Here’s the pandas dataframe that I’m using to learn how to do this:
import pandas as pd
test_list = pd.DataFrame()
test_list["Item"] = ["A", "B", "C", "D", "E", "F", "G", "H", "I", "J", "K"]
test_list["Number"] = ["1", "2", "3", "4", "5", "6", "7", "8", "9", "10", "11"]
test_list["Combined Numbers"]= ""
Based on that dataframe above, I intend to combine up to 3 numbers, separated by commas.
Following that, I intend to repeat this combined value I now have, for each of the test_list["Item"] and test_list["Number"] involved.
I’ve been scratching my head figuring it out so far. So far I’ve seen examples of groupby() function for situations like combining information based on a given criteria, like a duplicate value from a column. I’m learning to explore if I don’t have anything to refer to, how can I work this out instead?
Here’s my intended goal:
| Item | Number | Combined Numbers |
|---|---|---|
| A | 1 | 1, 2, 3 |
| B | 2 | 1, 2, 3 |
| C | 3 | 1, 2, 3 |
| D | 4 | 4, 5, 6 |
| E | 5 | 4, 5, 6 |
| F | 6 | 4, 5, 6 |
| G | 7 | 7, 8, 9 |
| H | 8 | 7, 8, 9 |
| I | 9 | 7, 8, 9 |
| J | 10 | 10, 11 |
| K | 11 | 10, 11 |
Thank you
>Solution :
In you case as you don’t have this column with the groups, you can generate a range of the length of your dataframe (with np.arange) and do the floor division by 3 (//3).

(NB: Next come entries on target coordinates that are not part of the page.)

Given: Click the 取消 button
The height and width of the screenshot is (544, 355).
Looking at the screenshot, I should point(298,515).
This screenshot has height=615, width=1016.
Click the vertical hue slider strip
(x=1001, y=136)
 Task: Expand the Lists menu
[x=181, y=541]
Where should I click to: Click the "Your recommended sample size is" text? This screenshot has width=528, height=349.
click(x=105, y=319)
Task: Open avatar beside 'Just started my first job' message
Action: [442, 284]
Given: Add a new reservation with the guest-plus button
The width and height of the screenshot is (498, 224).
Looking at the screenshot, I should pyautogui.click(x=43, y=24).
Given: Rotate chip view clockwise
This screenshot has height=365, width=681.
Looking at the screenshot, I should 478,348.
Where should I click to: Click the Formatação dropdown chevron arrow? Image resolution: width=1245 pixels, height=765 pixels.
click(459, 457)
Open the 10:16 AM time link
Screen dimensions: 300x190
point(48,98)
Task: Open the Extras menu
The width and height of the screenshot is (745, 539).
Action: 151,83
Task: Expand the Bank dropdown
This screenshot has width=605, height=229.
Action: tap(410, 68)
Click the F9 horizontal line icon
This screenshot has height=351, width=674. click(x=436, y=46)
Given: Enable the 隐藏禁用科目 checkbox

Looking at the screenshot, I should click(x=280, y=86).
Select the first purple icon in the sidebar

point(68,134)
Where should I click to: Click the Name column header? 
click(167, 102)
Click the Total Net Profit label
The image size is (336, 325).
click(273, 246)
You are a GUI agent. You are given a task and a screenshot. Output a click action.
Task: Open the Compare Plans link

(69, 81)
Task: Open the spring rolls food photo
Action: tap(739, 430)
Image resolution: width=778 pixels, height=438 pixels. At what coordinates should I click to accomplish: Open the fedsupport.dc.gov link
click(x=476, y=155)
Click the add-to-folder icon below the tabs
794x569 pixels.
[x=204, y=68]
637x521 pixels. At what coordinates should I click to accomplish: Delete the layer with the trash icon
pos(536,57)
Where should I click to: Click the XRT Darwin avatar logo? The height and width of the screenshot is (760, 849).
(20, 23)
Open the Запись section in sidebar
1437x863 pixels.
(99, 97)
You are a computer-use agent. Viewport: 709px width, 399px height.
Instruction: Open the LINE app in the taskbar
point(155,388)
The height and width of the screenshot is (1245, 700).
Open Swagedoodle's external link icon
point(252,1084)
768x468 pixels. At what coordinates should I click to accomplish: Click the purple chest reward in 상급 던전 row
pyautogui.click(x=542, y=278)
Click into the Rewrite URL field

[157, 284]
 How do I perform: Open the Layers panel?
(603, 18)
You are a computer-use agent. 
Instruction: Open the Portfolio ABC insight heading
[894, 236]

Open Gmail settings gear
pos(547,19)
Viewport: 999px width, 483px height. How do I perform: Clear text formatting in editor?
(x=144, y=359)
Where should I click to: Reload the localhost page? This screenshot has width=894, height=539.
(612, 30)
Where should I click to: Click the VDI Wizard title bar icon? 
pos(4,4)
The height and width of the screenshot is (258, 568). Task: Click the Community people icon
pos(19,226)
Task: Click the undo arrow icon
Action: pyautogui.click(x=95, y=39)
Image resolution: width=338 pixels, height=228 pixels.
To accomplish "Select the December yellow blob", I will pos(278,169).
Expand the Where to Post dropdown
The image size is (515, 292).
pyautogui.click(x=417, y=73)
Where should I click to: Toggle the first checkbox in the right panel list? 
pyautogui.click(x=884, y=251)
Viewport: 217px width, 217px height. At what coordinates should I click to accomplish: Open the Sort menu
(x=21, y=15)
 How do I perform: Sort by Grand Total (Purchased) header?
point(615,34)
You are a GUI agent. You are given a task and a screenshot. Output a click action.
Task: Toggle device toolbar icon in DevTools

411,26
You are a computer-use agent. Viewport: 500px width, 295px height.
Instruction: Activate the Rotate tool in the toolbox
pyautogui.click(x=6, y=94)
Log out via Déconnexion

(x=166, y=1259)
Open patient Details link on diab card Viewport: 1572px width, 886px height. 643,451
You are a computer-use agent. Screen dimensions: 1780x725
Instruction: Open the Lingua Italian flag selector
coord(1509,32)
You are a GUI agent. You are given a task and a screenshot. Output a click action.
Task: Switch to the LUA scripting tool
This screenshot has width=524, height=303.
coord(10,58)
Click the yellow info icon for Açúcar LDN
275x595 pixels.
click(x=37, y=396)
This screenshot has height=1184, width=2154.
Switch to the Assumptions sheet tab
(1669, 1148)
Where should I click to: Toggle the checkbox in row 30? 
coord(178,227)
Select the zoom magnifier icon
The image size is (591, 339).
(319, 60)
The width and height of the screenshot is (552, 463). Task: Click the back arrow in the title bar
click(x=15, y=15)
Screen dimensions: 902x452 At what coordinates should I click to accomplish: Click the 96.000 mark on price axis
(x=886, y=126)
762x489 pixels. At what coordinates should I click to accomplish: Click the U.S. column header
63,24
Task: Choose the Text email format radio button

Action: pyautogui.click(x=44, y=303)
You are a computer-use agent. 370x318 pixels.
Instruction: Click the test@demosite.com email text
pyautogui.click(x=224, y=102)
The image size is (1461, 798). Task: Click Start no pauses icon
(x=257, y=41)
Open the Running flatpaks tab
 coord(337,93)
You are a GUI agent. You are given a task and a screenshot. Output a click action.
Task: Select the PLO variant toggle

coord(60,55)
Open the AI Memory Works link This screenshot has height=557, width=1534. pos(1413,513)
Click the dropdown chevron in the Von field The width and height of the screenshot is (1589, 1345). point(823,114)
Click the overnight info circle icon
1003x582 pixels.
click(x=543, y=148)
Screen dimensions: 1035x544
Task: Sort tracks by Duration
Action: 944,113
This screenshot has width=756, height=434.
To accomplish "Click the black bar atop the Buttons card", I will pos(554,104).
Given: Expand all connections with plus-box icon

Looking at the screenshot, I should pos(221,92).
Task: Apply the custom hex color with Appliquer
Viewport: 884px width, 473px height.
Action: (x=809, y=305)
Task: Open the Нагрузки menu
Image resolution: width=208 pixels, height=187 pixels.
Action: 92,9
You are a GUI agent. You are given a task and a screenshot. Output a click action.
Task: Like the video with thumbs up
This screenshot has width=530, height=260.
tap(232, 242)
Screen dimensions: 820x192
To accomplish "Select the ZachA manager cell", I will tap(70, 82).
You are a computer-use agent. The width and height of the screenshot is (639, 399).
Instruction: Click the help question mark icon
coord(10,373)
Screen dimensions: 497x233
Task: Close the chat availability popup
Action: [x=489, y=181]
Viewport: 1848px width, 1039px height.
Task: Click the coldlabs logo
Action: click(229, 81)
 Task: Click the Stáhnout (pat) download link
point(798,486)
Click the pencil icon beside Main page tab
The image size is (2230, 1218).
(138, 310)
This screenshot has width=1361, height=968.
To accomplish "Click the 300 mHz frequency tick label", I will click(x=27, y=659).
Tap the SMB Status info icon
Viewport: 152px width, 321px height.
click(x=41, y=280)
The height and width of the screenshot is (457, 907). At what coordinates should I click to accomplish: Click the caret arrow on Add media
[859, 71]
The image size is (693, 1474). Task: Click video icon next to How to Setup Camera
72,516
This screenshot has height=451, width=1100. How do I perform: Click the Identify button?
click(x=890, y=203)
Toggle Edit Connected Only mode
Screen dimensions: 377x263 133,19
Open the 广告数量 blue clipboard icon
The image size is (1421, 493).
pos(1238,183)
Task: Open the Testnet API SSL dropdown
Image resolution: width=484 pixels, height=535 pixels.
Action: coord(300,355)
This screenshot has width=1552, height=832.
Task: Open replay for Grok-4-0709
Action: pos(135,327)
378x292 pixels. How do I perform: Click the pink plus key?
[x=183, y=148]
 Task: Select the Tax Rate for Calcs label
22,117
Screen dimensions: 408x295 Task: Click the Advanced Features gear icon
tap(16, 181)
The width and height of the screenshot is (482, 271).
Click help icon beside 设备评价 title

Use groupby.transform to keep the original shape of your data and do the join operation on the column.
test_list["Combined Numbers"] = (
test_list.groupby(np.arange(len(test_list))//3)
['Number'].transform(', '.join)
)
print(test_list)
# Item Number Combined Numbers
# 0 A 1 1, 2, 3
# 1 B 2 1, 2, 3
# 2 C 3 1, 2, 3
# 3 D 4 4, 5, 6
# 4 E 5 4, 5, 6
# 5 F 6 4, 5, 6
# 6 G 7 7, 8, 9
# 7 H 8 7, 8, 9
# 8 I 9 7, 8, 9
# 9 J 10 10, 11
# 10 K 11 10, 11